A eficiência da política antidrogas brasileira
Enviada em 31/08/2021
O longa brasileiro “Tropa de Elite” ilustra o combate ao tráfico de drogas no Brasil. Inseridos nas favelas do Rio de Janeiro, os policiais militares fazem uso de violência, desrespeitam os direitos humanos, recorrem à atitudes corruptas e ao abuso de poder em uma guerra sem fim. O mais chocante do filme fictício se encontra na veracidade do relato, que evidencia, além da violência policial, a falta de eficiência da política antidrogas brasileira. Dessa forma, dada a propagação das drogas no país e sua influência na vida de milhares de brasileiros, especialmente em se tratando dos residentes das favelas, é imperativo que se analise os fatores que culminam em tamanha ineficiência.
Em primeira análise, a política antidrogas brasileira falha ao buscar tratar um problema social, fazendo uso, unicamente, da repressão penal. Dessa forma, o Poder Legislativo atua aumentando a pena de prisão para o crime, reduzindo o indulto e a liberdade provisória e o único resultado que atinge são os sistemas prisionais lotados, uma vez que falha em combater os alicerces do problema.
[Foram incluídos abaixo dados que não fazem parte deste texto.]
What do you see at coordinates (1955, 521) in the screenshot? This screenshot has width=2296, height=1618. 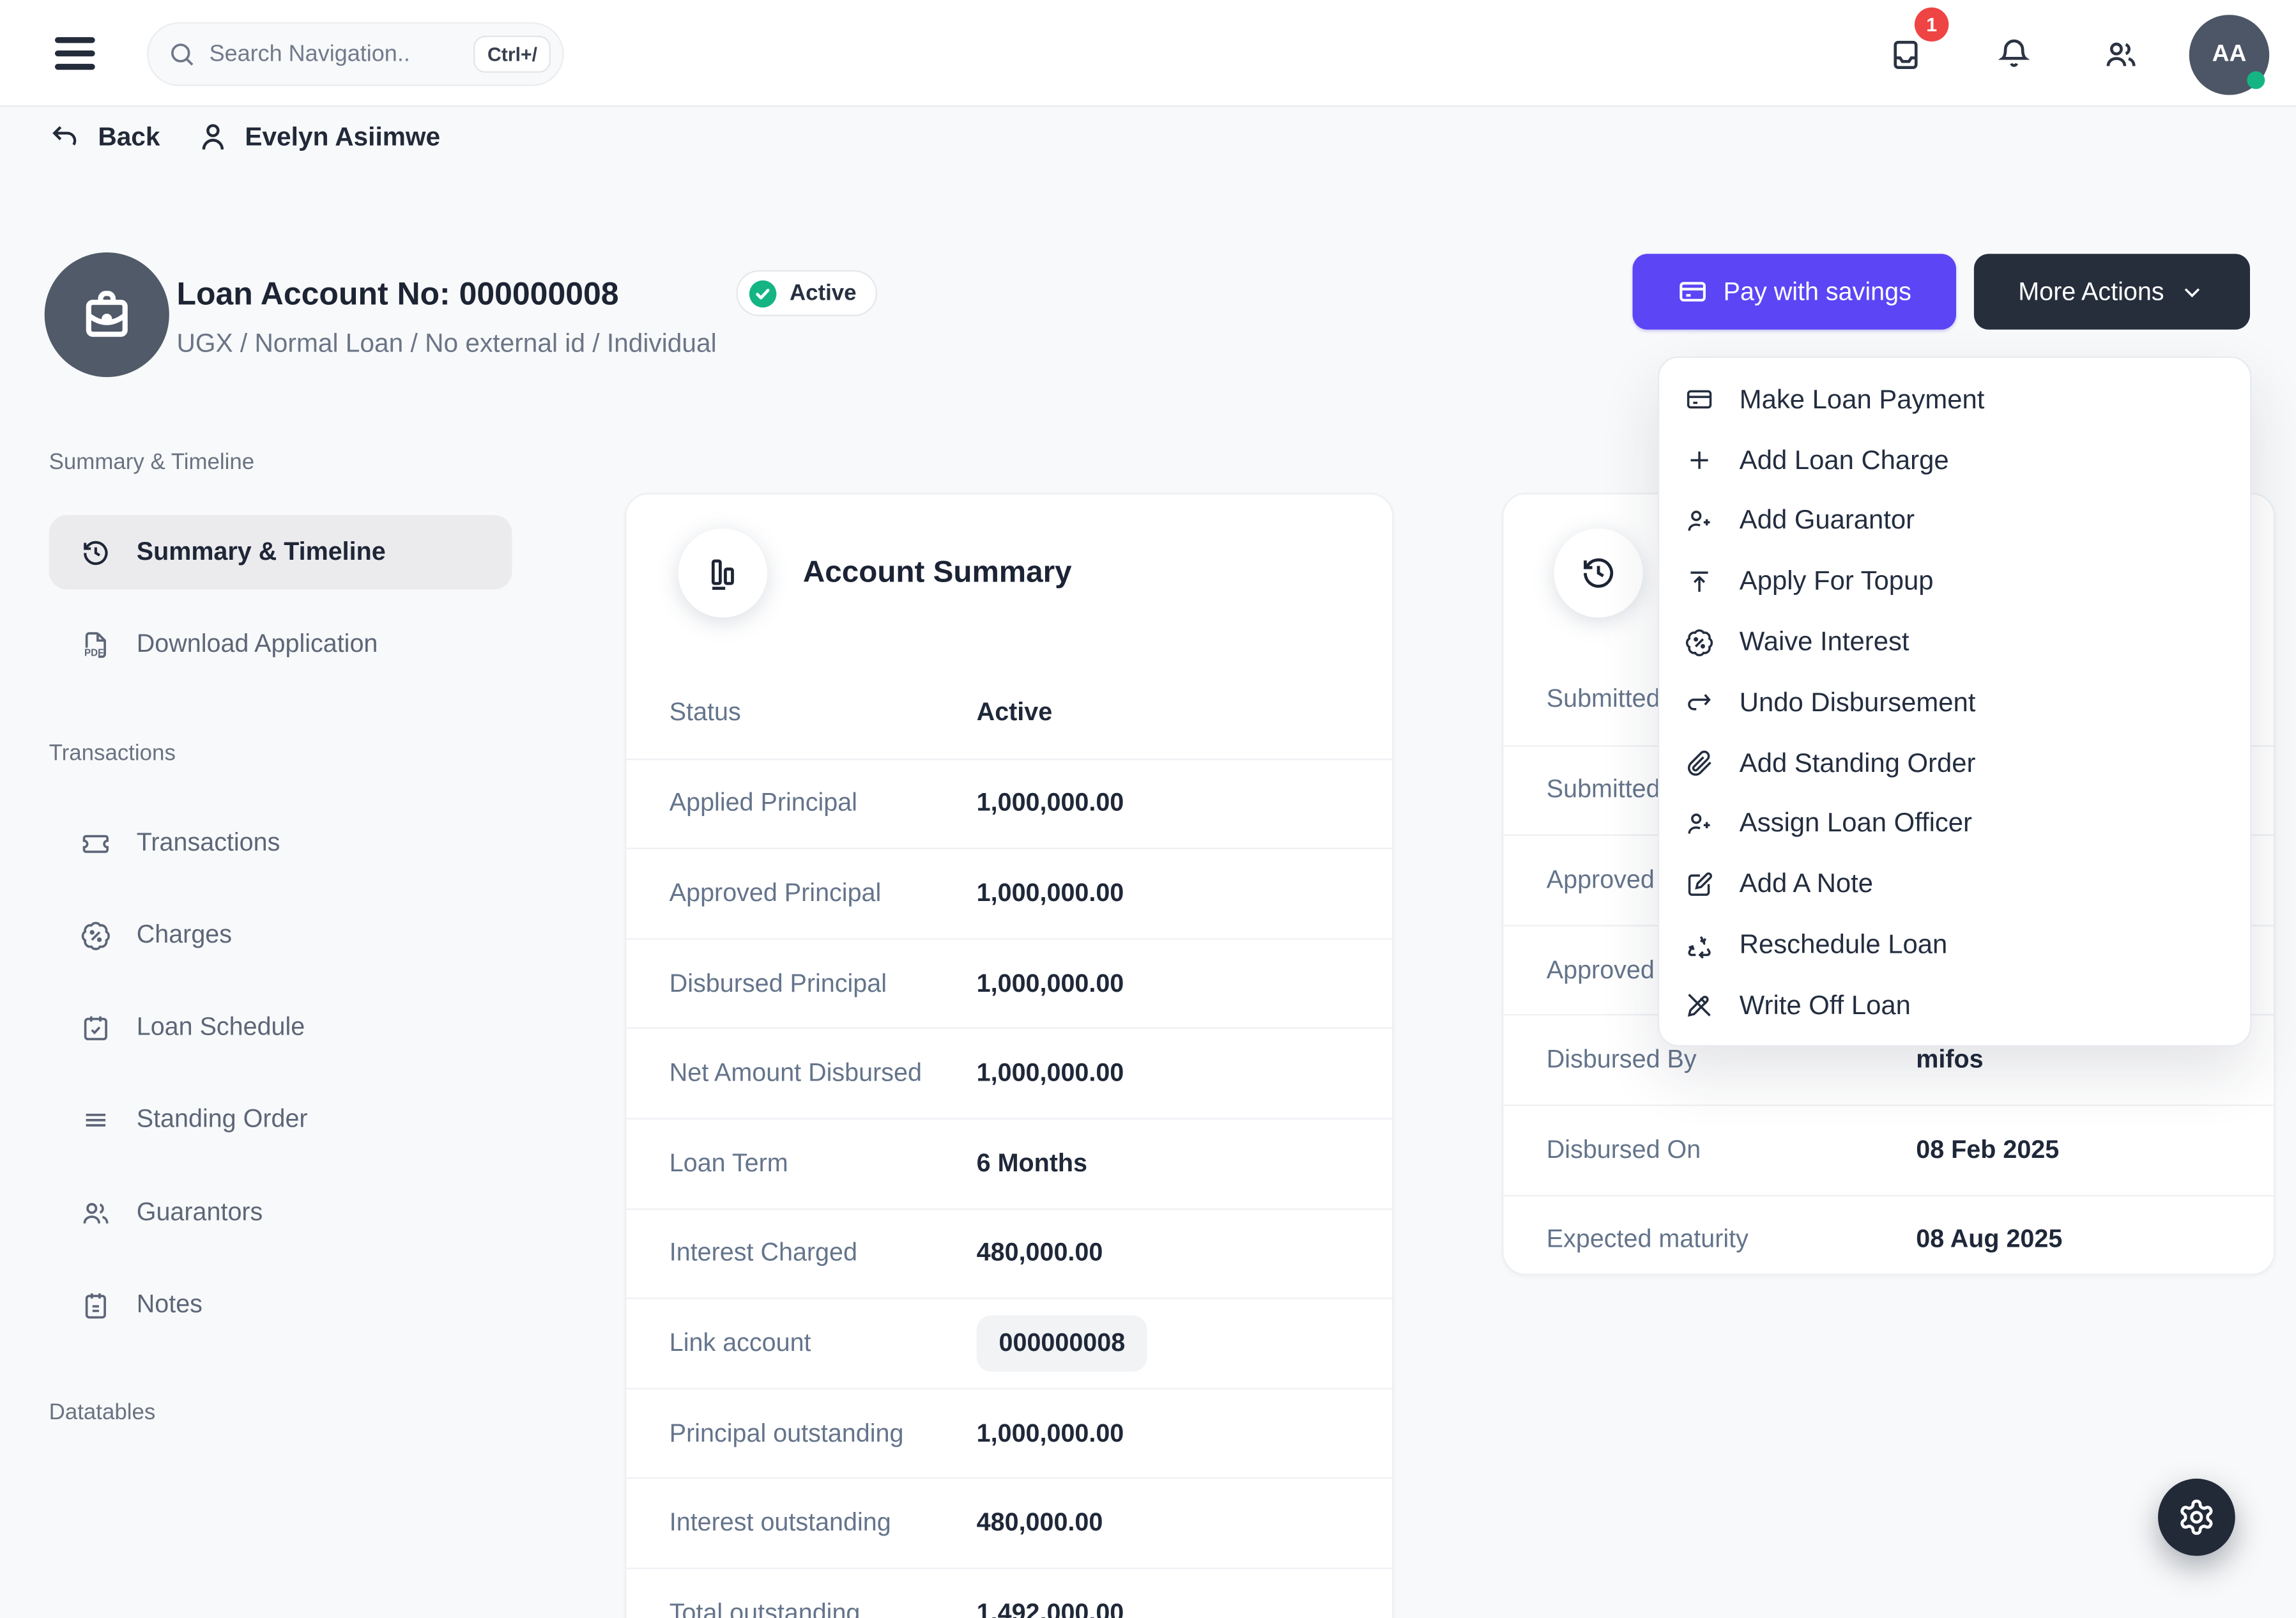 I see `menu-item-add-guarantor: Add Guarantor` at bounding box center [1955, 521].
Assim, seja por ineficiência ou desinteresse, a negligência governamental faz com que o Estado atue como Instituição Zumbi, conforme definido pelo sociólogo polonês Zygmunt Bauman, a medida que perde sua função social e passa a existir sem qualquer objetivo ou orientação.
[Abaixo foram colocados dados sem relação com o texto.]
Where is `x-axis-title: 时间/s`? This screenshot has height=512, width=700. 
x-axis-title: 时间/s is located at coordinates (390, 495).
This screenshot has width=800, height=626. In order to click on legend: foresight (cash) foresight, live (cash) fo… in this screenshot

Além disso, o combate às drogas no Brasil peca ao não abrangir em suas armas a educação. Muitos índivíduos que optam pelo tráfico de drogas o fazem na ausência de opções mediante extrema pobreza, por carência de informação no que se refere ao prejuízo que tal opção pode lhes acarretar ou por falta de qualquer perspectiva de vida frente à falta de instrução para exercer qualquer profissão. Dessa forma, a falta de acesso à educação consolida-se como falha no sistema democrático brasileiro, uma vez que, para Milton Santos, geográfo brasileiro e autor do texto “As Cidadanias Mutiladas” a democracia só se torna efetiva a medida que atinge a totalidade do corpo social, tornando os direitos universais e acessíveis.
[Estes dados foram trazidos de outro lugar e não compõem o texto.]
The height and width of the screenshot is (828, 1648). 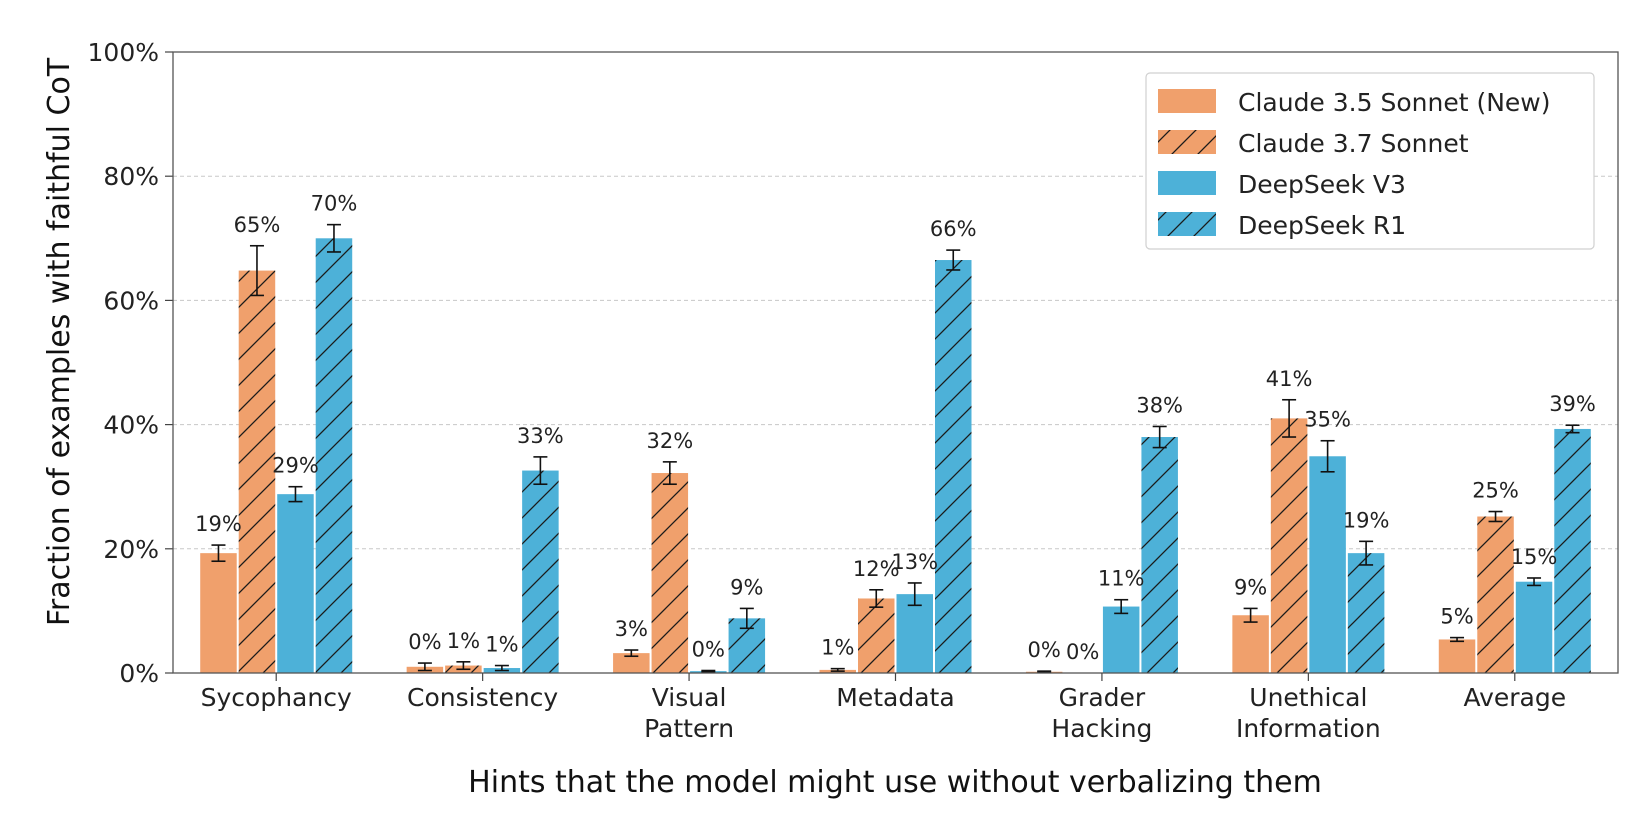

Diante do exposto, é imperativa a mobilização do Estado na reversão deste problema. Assim , é urgente a atuação do Ministéria da Educação na democratização da educação, através da criação de políticas públicas que atinjam as classe sociais mais baixas e ofereçam perspectiva de vida aos cidadão brasileiros. É necessária, também, a atuação do Ministério da Cidadania e o do Ministério da Saúde, em especial da Secretaria de Saneamento, no que tange ao combate das situações precárias de vida nas favelas brasileiras, que tornam este local tão propício para propagação do tráfico de drogas de modo a garantir que os abusos retratados no longa “Tropa de Elite” atenham-se apenas à ficção.